Albert Camus est souvent cité à ce sujet ; permettez-moi de rappeler à nouveau sa formule célèbre : « mal nommer un objet, c’est ajouter au malheur de ce monde. » Appelons donc les choses par leur nom : ce texte n’a pas pour objet d’autoriser l’euthanasie ni le suicide assisté. Comme l’a très bien dit Alain Claeys, il est évident que si cela avait été le cas, le Conseil de l’ordre aurait demandé une clause de conscience.

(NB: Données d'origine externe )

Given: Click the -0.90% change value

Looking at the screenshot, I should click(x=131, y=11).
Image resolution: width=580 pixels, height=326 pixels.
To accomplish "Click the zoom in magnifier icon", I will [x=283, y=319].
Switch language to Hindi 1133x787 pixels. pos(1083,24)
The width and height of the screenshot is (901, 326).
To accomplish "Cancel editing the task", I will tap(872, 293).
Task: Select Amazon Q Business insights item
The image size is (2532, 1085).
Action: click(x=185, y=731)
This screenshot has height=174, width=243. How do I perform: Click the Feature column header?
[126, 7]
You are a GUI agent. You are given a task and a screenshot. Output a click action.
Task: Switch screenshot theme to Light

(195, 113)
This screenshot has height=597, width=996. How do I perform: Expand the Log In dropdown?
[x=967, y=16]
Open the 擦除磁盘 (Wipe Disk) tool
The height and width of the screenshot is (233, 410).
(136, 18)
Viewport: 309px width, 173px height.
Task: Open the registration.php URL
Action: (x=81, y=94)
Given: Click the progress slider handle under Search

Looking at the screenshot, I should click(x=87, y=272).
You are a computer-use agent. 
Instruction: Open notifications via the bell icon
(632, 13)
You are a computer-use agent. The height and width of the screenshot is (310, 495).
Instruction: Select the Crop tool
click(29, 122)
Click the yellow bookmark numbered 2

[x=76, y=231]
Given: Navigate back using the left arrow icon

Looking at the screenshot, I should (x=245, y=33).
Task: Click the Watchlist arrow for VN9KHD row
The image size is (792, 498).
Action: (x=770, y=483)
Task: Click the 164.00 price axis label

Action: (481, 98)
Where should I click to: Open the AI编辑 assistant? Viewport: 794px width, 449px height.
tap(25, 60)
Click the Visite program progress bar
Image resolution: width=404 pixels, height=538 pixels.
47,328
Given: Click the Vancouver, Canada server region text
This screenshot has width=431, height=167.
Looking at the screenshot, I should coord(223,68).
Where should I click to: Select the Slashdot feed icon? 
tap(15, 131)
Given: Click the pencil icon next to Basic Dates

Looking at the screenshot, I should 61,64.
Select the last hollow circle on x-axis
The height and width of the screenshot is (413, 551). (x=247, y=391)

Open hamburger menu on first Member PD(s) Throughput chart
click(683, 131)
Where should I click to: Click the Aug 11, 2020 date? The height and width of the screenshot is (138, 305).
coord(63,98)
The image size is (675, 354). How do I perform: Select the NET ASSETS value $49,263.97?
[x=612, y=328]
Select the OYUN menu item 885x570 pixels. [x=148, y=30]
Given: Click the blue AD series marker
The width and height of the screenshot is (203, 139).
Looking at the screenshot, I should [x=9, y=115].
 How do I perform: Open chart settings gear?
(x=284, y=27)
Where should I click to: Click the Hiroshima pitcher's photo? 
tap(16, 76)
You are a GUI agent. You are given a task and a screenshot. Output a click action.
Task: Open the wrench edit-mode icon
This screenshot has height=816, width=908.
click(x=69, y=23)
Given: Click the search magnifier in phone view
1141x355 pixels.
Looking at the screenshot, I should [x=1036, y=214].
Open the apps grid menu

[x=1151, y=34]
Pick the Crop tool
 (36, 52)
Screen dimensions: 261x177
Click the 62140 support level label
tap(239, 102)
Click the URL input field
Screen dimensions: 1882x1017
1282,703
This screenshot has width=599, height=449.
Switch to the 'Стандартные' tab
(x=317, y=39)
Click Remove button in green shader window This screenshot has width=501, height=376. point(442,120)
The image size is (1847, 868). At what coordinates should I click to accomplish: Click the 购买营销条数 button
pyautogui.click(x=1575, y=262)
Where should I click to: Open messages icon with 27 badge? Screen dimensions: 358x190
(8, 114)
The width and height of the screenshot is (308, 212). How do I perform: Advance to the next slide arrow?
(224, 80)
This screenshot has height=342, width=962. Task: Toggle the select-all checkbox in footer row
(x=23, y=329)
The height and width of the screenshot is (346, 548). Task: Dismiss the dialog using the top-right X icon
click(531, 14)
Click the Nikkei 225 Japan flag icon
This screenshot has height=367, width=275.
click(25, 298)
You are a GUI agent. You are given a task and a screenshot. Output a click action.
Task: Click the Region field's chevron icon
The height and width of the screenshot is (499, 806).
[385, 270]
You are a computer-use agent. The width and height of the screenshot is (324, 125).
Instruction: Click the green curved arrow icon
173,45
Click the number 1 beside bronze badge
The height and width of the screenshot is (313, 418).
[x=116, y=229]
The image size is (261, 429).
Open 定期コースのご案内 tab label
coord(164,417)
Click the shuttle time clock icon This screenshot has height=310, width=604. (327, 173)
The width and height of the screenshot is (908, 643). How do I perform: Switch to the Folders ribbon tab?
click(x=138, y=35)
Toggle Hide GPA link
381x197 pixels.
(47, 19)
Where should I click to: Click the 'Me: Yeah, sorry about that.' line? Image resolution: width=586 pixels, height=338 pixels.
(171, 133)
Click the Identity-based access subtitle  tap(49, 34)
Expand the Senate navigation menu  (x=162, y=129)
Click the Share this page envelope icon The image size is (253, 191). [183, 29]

Il y a une différence entre dormir avant de mourir pour ne pas souffrir, et faire dormir avec des médicaments destinés à faire mourir. Je respecte toutes les opinions sur le fait d’autoriser ou non l’euthanasie. Chacun a des arguments, et ces arguments reposent tous sur des valeurs : les uns défendent la liberté et l’autonomie de la personne, les autres défendent la solidarité, la fraternité que l’on doit aux plus faibles. Ces conflits sont de nature éthique : ils n’opposent pas le bien au mal, ou la droite à la gauche, ou le progrès à la morale. C’est, au contraire, le bien contre le bien : voilà ce qu’est le conflit éthique, le débat de valeurs.
Je comprends donc très bien que certains d’entre vous soient favorables au suicide assisté ou à l’euthanasie. Nous avons nous-même travaillé sur ces sujets en essayant de garder l’esprit libre, pour examiner les différentes possibilités et leurs inconvénients. Lorsque l’on est en fin de vie, il n’y a pas de bonne solution, seulement de moins mauvaises que d’autres. Dans ce contexte, je vous le dis très clairement, vous ne pouvez pas faire accroire que ces amendements ne proposent qu’une petite modification. Ils feraient sortir ce texte de l’épure que nous avons dessinée avec Alain Claeys, et qui a été validée au plus haut sommet de l’État. Non, vous ne pouvez pas dire qu’au fond, avec l’adoption de ces amendements, cette proposition de loi resterait à peu près pareille !
Il existe une ligne jaune, qu’il ne faut pas franchir : donner la mort. Si ces amendements étaient adoptés, ce texte en serait tellement modifié qu’il ne serait plus le même. Dans ce cas, les rapporteurs ne pourraient pas continuer à le défendre.